Saturday, February 21, 2009

Soil-ent green

Uh oh--as long as I'm enjoying my brief residence on Blotanical's list of the 100 Newest Garden Blogs, I should probably not leave a delightfully eccentric pop song/music video as the first entry newcomers see, even if it does revolve around the garden. Wouldn't want anyone to get the wrong idea. (For the wrong idea, feel free to visit my other, longer-established blog, which generally has very little to do with plants at all.)

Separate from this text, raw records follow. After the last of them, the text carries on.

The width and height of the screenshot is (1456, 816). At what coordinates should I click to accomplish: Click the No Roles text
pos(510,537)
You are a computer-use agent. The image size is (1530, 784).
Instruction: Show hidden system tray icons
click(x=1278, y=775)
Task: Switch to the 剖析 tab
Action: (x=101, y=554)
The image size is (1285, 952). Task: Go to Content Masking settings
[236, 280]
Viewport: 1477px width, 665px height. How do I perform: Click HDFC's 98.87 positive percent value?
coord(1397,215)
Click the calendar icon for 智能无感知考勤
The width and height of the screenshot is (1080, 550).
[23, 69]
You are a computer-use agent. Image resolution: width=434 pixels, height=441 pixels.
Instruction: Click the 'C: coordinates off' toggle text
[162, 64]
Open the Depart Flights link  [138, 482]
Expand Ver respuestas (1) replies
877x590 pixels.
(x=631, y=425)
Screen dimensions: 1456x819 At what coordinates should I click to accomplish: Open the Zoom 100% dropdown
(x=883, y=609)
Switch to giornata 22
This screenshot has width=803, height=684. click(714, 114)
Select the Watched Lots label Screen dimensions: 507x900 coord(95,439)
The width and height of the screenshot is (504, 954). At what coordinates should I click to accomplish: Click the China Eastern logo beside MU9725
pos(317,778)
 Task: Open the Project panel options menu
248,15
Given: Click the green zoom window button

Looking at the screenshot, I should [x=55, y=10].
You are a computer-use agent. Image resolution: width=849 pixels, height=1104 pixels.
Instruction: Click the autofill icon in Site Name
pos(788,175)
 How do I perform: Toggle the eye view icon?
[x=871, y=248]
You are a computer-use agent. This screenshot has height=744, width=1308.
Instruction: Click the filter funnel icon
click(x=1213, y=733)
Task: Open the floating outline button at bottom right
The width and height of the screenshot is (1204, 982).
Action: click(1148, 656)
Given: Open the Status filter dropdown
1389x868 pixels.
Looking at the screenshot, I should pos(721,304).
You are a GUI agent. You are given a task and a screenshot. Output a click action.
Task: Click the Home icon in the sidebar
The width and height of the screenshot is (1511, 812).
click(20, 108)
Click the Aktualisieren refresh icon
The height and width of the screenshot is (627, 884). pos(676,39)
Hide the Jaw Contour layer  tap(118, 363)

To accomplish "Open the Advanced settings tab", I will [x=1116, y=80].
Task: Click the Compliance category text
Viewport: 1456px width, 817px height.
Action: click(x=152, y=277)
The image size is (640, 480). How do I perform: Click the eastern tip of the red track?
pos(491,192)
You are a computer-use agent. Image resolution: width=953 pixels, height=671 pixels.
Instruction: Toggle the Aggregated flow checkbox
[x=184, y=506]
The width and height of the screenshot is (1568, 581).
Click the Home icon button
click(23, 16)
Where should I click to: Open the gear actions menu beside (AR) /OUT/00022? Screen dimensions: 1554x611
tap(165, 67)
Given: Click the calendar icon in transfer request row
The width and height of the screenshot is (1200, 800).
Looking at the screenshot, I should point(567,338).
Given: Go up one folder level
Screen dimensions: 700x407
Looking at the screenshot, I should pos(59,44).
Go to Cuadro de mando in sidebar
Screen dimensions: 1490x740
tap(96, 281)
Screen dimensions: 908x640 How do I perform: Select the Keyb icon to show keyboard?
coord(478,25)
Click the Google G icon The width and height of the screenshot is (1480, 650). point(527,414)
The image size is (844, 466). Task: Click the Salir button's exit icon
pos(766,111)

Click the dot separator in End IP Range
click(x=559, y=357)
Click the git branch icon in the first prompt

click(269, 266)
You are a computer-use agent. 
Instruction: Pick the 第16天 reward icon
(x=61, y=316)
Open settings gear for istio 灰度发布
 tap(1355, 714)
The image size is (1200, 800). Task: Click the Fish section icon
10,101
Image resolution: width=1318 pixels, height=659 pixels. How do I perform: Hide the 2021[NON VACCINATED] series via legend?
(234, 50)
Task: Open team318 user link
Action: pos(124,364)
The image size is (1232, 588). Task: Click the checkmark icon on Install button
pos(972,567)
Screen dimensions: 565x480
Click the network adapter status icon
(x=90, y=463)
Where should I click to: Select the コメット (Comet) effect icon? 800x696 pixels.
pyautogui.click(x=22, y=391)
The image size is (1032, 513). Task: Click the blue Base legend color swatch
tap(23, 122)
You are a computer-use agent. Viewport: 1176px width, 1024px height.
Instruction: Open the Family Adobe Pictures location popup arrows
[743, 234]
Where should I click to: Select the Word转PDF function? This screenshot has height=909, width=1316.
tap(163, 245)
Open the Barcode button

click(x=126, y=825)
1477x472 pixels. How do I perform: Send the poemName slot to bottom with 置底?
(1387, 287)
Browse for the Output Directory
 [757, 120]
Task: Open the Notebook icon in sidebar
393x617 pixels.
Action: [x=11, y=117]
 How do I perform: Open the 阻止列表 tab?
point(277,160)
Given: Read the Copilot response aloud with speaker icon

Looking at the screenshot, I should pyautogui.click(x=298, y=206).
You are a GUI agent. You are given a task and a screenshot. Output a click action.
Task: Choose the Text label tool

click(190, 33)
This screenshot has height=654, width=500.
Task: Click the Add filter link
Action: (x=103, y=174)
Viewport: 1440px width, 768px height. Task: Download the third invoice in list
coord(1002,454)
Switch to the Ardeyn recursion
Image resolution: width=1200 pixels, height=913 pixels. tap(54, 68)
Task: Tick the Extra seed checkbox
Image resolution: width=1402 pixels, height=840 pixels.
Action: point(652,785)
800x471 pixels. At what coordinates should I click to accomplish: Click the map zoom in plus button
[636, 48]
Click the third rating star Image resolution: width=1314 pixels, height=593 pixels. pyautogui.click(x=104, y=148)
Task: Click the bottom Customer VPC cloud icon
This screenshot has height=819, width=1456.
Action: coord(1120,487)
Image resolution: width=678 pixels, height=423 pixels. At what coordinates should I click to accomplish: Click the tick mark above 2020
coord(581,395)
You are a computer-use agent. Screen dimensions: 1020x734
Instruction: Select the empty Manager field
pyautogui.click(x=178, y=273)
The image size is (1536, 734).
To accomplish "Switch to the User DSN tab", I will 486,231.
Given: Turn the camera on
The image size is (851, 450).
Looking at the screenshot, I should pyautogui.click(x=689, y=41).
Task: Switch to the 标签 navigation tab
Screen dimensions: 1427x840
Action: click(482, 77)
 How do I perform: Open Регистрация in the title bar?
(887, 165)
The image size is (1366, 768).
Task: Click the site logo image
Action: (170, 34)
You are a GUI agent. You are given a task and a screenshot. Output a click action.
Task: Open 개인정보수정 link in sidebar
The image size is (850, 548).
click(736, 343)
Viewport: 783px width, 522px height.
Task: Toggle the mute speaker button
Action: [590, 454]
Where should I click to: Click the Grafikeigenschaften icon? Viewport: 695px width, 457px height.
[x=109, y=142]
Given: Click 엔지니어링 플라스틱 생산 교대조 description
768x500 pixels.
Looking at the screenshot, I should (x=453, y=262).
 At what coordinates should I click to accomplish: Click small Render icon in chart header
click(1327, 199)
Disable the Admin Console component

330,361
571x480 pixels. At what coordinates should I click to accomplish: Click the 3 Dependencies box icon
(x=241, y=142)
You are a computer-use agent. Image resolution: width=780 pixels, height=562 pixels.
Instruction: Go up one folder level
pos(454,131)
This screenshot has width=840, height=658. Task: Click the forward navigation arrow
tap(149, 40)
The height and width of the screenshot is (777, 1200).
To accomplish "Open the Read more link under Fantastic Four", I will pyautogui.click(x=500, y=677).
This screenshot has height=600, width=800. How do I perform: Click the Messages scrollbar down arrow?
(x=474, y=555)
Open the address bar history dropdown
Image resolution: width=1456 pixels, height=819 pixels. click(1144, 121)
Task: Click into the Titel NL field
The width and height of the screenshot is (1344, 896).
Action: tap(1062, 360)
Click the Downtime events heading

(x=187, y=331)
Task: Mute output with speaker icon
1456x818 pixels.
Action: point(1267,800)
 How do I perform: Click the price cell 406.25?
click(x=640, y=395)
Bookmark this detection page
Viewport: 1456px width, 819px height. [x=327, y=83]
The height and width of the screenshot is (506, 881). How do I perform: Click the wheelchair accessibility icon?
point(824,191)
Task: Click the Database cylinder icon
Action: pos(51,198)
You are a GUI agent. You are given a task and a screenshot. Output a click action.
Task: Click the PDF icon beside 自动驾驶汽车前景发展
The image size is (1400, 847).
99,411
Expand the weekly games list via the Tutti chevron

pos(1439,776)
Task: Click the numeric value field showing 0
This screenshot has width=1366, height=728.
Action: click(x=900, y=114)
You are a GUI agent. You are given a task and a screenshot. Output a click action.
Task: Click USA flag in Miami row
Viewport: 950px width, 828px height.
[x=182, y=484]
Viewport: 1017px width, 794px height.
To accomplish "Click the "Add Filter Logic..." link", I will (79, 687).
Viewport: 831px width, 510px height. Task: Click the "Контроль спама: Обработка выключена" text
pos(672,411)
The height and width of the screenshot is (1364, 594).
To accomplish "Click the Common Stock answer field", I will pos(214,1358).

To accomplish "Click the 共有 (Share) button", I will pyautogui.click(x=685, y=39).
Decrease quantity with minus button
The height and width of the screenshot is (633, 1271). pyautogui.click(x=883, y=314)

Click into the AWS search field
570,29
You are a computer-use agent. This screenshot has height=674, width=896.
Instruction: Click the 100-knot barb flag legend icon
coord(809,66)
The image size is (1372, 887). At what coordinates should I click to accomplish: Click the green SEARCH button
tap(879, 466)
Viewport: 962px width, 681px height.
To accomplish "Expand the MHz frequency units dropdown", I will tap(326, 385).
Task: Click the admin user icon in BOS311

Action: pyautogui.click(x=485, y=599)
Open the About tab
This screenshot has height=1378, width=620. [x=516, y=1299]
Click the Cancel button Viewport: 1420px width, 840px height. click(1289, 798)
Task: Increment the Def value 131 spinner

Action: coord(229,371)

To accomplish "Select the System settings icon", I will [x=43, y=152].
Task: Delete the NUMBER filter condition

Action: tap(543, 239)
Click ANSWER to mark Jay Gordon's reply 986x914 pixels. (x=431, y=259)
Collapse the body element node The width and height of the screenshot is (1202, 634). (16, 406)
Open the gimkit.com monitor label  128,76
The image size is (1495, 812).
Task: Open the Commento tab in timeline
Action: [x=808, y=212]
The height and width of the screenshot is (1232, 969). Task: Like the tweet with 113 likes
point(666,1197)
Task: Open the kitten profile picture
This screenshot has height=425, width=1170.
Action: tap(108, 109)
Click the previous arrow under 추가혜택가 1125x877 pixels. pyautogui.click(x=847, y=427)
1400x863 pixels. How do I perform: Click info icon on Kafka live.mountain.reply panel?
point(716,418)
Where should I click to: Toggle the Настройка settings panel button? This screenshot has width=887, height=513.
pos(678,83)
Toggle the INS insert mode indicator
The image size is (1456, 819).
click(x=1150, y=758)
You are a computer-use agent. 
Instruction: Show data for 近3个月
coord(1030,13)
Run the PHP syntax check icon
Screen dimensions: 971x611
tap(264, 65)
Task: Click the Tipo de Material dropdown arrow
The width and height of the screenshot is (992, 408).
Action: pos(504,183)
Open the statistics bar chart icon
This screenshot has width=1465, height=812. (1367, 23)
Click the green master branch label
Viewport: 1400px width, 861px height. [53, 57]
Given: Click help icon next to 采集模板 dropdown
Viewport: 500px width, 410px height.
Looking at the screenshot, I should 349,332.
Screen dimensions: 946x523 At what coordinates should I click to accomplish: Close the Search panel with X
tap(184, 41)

In a hasty attempt to appear more conventionally garden-focussed, allow me to call your attention to this eye-opening post at Gardening Gone Wild about plant nomenclature. Actually, the plant part was fascinating enough (and made me totally want to shell out $3 US for the Chiltern Seeds catalogue for what sounds like some terrifically entertaining prose), but what really caught my eye was the revelation that

Soils have names too, but the current system of soil taxonomy is a whole lot more straightforward than plant taxonomy. There are six levels: order, suborder, great group, subgroup, family, and series. Each one of these represents quite a lot of information, and a bit of each level goes into making up the name of any soil.


I did not know that! Handy timing, too, as I've just started reading Amy Stewart's book The Earth Moved, which has me thinking about the contents of the dirt below my feet. I've been looking forward to reading the book since I first learned about it, and I'm only on chapter one so I don't have much to report yet, but I certainly share Amy's provocative observations in the "prologue" :

... I realized that I understood very little about the plot of land under my own house. Do I even hold title to this ground twelve feet down? What about twenty, fifty, a hundred feet? .... Is this little piece of earth mine, all the way down to its red hot center? ... And who lives down there, under my house? ... Millions--no, billions--of organisms inhabit my little piece of land, and it shocks me to realize how little I know of them.


I've been thinking mainly about those unseen inhabitants, but I now realize that even the soil itself has a complex identity, one that reaches far beyond such categories as clay (that's me), sandy, and loam.

3 comments:

Anonymous said...

Nice post! I guess music and planting would really come together perfectly. And oh, about the taxonomy of the soil, I hope you could post some good information about their differences. Thanks in advance!

Ron E. said...

Thanks for the compliment, Greenfingers! Alas, I don't have any info on soil taxonomy beyond what I found in that Gardening Gone Wild post--and I see you've read it, too, because you posted a comment there as well.

The only additional clue I can think of is found in the photo credit: the image Nan used comes from a book called Soils: Their Origin, Constitution and Classification by Gilbert Wooding Robinson, so I'm guessing that it would provide further discussion. Happy hunting!

EAL said...

Yeah, there are a few books on this. I really should read one, but my geekiness does not yet extend that far, sadly.